El quinto milagro

El lunes, cuando entré en el aula, había una mujer junto a la mesa del señor Davies. Resultaba difícil adivinar su edad, porque era bajita, pero le calculé la misma que Padre. Llevaba el cabello pelirrojo recogido con una diadema, y gafas redondas. En las manos, pequeñas y casi del mismo color que su pelo, tenía varios cortes. Me gustaba su pelo. Pensé que estaría bien ponérselo a una de mis personitas. Podía utilizar lana naranja y cardar los extremos de las hebras.

La mujer trataba de abrir el cajón, pero al tirar de él tiraba de toda la mesa.

—Tiene que dar un golpe en el tablero —dije.

—Ah. —Arrugó la frente, dio un golpe fuerte y el cajón se desatascó. Me miró y sonrió—. Gracias. ¿Cómo te llamas?

—Judith.

—Yo soy la señora Pierce —dijo—, la sustituta del señor Davies.

—Ah —dije—. ¿Qué le pasa al señor Davies?

—No se encuentra muy bien. Pero no es nada grave. —Volvió a sonreír. Tenía los dientes muy pequeños, y los dos colmillos superiores torcidos hacia fuera. Me gustaban los dientes de la señora Pierce. Y también su voz, que me recordaba a las manzanas verdes.

—¿No vas al salón de actos, Judith? —me preguntó.

—No. Tengo que mantenerme apartada del mundo.

—Vaya —dijo la señora Pierce, y pestañeó—. ¿Por qué? ¿Qué tiene de malo el mundo?

—Es un Antro de Perdición.

Me miró con mayor atención, resopló y dijo:

—Bueno, no te pierdes gran cosa. —Dio otro golpe en la mesa y el cajón salió disparado y la golpeó en un codo. Cerró los ojos y masculló algo. Y añadió—: Tardaré un poco en acostumbrarme a esto.

En ese momento se abrió la puerta y entraron los alumnos.

Todos se quedaron mirando a la señora Pierce. Ella se sentó en la mesa del señor Davies y cruzó las piernas.

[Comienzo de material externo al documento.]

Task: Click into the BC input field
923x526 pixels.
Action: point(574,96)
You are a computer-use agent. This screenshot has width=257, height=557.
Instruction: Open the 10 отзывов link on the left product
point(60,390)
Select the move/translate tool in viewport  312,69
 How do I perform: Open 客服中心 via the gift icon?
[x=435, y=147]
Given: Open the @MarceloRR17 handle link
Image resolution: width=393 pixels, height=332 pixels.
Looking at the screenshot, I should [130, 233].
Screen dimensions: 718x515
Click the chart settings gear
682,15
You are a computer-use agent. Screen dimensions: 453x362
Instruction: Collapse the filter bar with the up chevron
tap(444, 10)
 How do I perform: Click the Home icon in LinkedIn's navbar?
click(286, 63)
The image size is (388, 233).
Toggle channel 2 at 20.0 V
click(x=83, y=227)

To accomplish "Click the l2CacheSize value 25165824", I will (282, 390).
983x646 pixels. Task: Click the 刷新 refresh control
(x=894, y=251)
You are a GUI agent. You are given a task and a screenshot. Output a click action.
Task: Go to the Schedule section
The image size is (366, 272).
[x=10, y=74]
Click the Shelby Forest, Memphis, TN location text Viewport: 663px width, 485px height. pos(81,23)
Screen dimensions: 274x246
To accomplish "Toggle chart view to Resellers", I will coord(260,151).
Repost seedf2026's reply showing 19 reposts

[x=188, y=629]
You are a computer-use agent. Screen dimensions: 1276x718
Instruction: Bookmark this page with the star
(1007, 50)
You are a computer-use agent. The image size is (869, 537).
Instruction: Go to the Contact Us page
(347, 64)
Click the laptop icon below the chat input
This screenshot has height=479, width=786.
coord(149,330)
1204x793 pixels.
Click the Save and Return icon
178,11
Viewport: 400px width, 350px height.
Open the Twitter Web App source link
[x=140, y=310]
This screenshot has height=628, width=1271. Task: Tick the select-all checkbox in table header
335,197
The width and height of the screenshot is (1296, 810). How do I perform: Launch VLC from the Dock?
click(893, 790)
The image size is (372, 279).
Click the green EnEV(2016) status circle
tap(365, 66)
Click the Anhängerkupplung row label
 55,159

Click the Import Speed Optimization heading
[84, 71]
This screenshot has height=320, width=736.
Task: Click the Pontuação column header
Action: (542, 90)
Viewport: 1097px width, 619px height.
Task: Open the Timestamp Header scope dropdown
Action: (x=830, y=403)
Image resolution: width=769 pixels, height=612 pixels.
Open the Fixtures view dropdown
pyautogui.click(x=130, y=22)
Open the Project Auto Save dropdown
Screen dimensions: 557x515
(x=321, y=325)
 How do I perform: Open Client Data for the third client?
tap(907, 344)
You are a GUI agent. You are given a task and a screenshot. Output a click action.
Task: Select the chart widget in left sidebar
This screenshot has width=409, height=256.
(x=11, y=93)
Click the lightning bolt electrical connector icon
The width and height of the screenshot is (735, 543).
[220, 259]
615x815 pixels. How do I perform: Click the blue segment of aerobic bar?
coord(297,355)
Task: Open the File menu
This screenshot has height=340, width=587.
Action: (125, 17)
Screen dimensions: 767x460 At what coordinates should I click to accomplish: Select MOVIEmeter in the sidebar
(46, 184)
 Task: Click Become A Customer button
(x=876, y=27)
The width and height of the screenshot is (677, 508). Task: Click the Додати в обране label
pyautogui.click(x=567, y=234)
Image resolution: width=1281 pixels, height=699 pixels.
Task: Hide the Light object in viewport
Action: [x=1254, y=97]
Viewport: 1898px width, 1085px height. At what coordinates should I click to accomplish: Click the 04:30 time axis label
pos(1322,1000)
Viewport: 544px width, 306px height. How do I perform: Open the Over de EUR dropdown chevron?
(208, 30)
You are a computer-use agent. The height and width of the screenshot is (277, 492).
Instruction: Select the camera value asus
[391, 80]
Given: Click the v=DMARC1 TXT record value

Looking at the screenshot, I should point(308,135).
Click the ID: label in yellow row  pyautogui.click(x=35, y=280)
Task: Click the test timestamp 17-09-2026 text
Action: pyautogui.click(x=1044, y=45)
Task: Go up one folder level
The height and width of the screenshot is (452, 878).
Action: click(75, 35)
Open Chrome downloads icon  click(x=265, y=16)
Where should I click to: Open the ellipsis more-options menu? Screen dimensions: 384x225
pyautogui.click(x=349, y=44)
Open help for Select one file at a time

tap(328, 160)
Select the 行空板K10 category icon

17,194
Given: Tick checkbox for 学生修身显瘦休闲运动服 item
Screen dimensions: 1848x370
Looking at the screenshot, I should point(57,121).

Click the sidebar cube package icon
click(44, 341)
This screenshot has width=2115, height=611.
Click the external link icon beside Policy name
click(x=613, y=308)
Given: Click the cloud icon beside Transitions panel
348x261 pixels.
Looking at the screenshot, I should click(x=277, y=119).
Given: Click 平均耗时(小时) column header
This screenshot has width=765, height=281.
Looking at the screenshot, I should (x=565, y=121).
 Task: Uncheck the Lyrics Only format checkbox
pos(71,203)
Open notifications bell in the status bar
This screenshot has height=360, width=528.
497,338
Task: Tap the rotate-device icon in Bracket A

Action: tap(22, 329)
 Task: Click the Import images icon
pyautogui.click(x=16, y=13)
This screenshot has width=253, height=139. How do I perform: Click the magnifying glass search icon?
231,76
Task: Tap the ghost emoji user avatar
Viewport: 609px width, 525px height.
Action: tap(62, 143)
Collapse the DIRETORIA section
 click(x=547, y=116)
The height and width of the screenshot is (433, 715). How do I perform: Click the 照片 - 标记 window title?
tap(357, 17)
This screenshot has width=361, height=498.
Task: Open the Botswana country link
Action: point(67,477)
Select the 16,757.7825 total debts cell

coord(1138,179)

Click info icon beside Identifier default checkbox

—Buenos días, niños —dijo—. Soy la señora Pierce. Me ocuparé de vosotros durante un tiempo.

—¿Y el señor Davies? —preguntó Anna.

—No se encuentra bien. Pero no tardará mucho en recuperarse. Mientras tanto, deberemos acostumbrarnos los unos a los otros. Yo tengo mi manera de hacer las cosas, de modo que habrá algunos cambios en la clase.

Se oyeron unos ruiditos al fondo del aula. Un avión de papel me dio en la cabeza. Llevaba escrito «Desgraciada». La señora Pierce resopló y cogió la lista.

—Para empezar —dijo—, vosotros tres… Sí, vosotros. Os sentaréis en primera fila. ¿Os importaría decirme vuestros nombres?

—Matthew, James y Stephen, señorita —contestó Neil.

La señora Pierce sonrió.

—Por suerte, el señor Williams me ha dibujado un plano. ¿No tendríais que ser Gareth, Lee y Neil?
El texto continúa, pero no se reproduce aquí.